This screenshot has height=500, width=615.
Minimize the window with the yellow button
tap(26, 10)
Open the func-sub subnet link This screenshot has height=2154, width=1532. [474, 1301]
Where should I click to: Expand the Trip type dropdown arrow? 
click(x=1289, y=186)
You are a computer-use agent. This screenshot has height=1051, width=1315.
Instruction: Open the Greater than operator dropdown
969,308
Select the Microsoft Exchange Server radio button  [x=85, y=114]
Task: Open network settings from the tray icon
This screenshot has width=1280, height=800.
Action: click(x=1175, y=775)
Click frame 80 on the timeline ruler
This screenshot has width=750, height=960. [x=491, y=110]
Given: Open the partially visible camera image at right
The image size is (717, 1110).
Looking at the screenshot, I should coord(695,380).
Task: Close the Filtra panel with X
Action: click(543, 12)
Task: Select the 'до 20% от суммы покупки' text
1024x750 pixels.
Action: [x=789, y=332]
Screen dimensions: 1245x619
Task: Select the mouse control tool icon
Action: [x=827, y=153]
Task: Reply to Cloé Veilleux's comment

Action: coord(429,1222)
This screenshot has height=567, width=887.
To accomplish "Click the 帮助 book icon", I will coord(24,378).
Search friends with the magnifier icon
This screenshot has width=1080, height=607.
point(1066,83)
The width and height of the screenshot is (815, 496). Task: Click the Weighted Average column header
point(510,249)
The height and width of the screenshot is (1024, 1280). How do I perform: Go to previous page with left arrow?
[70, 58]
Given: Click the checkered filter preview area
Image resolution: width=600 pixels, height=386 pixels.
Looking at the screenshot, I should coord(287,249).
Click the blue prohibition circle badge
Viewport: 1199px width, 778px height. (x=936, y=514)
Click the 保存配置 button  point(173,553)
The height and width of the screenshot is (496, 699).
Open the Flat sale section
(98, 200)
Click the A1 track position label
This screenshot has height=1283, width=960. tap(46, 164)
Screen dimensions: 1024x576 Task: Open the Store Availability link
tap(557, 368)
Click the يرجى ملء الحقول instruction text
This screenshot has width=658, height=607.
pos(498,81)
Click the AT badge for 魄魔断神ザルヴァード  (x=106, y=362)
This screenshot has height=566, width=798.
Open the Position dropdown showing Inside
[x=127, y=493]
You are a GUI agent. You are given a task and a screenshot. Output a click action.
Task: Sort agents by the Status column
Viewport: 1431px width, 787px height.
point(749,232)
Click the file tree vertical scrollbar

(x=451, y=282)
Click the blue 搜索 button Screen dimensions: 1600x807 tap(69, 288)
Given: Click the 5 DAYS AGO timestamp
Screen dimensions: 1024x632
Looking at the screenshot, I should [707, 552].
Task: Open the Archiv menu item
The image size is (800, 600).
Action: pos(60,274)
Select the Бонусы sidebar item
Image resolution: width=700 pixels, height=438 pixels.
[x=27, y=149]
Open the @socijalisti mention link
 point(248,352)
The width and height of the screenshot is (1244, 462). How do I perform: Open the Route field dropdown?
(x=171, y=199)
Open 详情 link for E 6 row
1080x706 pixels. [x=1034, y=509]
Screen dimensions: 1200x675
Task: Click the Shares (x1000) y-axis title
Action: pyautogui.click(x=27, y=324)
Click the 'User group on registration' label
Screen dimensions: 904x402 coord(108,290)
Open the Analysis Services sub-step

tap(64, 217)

EXERCISE: Print the line that contains "The image size is (800, 600)." and each line after it up to the end of the listing, exactly as written.

EXERCISE RESULT:
The image size is (800, 600).
Action: pos(60,274)
Select the Бонусы sidebar item
Image resolution: width=700 pixels, height=438 pixels.
[x=27, y=149]
Open the @socijalisti mention link
 point(248,352)
The width and height of the screenshot is (1244, 462). How do I perform: Open the Route field dropdown?
(x=171, y=199)
Open 详情 link for E 6 row
1080x706 pixels. [x=1034, y=509]
Screen dimensions: 1200x675
Task: Click the Shares (x1000) y-axis title
Action: pyautogui.click(x=27, y=324)
Click the 'User group on registration' label
Screen dimensions: 904x402 coord(108,290)
Open the Analysis Services sub-step

tap(64, 217)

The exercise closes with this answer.